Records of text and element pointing
════
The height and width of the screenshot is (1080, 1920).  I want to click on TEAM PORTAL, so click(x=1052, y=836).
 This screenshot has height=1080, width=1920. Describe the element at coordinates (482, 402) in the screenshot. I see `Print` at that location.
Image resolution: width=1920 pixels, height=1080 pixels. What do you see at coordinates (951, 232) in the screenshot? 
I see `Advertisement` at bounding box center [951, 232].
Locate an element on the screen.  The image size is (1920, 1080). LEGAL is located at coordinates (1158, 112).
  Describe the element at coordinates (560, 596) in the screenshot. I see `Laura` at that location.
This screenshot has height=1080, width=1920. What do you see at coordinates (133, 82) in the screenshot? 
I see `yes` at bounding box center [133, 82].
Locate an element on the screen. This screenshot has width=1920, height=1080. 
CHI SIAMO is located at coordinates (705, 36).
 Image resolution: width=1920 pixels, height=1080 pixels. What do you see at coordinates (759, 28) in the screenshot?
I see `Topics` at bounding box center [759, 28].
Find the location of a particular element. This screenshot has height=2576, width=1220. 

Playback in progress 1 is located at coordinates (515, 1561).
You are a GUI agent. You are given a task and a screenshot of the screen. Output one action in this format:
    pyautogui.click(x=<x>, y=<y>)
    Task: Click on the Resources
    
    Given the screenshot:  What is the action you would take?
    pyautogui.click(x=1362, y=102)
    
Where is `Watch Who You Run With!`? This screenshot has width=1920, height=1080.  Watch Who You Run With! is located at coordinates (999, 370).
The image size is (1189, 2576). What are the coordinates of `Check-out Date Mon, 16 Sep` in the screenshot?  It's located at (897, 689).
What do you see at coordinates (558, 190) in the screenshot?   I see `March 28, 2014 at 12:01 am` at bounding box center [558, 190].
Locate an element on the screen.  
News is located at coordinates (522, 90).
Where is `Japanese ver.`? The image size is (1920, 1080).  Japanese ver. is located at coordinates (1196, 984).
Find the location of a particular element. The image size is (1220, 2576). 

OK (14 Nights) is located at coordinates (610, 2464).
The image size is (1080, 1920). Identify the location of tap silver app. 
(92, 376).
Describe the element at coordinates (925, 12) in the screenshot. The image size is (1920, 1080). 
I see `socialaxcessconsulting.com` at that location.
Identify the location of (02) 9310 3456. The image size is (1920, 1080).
════
Rewrite all the material above, changing every "Locate an element on the screen" to "Find an element on the screen" and leaving everything else as it is.

• **CORRECT OUTPUT**:
The height and width of the screenshot is (1080, 1920).  I want to click on TEAM PORTAL, so click(x=1052, y=836).
 This screenshot has height=1080, width=1920. Describe the element at coordinates (482, 402) in the screenshot. I see `Print` at that location.
Image resolution: width=1920 pixels, height=1080 pixels. What do you see at coordinates (951, 232) in the screenshot? 
I see `Advertisement` at bounding box center [951, 232].
Find an element on the screen.  The image size is (1920, 1080). LEGAL is located at coordinates (1158, 112).
  Describe the element at coordinates (560, 596) in the screenshot. I see `Laura` at that location.
This screenshot has height=1080, width=1920. What do you see at coordinates (133, 82) in the screenshot? 
I see `yes` at bounding box center [133, 82].
Find an element on the screen. This screenshot has width=1920, height=1080. 
CHI SIAMO is located at coordinates (705, 36).
 Image resolution: width=1920 pixels, height=1080 pixels. What do you see at coordinates (759, 28) in the screenshot?
I see `Topics` at bounding box center [759, 28].
Find the location of a particular element. This screenshot has height=2576, width=1220. 

Playback in progress 1 is located at coordinates (515, 1561).
You are a GUI agent. You are given a task and a screenshot of the screen. Output one action in this format:
    pyautogui.click(x=<x>, y=<y>)
    Task: Click on the Resources
    
    Given the screenshot:  What is the action you would take?
    pyautogui.click(x=1362, y=102)
    
Where is `Watch Who You Run With!`? This screenshot has width=1920, height=1080.  Watch Who You Run With! is located at coordinates (999, 370).
The image size is (1189, 2576). What are the coordinates of `Check-out Date Mon, 16 Sep` in the screenshot?  It's located at (897, 689).
What do you see at coordinates (558, 190) in the screenshot?   I see `March 28, 2014 at 12:01 am` at bounding box center [558, 190].
Find an element on the screen.  
News is located at coordinates (522, 90).
Where is `Japanese ver.`? The image size is (1920, 1080).  Japanese ver. is located at coordinates (1196, 984).
Find the location of a particular element. The image size is (1220, 2576). 

OK (14 Nights) is located at coordinates (610, 2464).
The image size is (1080, 1920). Identify the location of tap silver app. 
(92, 376).
Describe the element at coordinates (925, 12) in the screenshot. The image size is (1920, 1080). 
I see `socialaxcessconsulting.com` at that location.
Identify the location of (02) 9310 3456. The image size is (1920, 1080).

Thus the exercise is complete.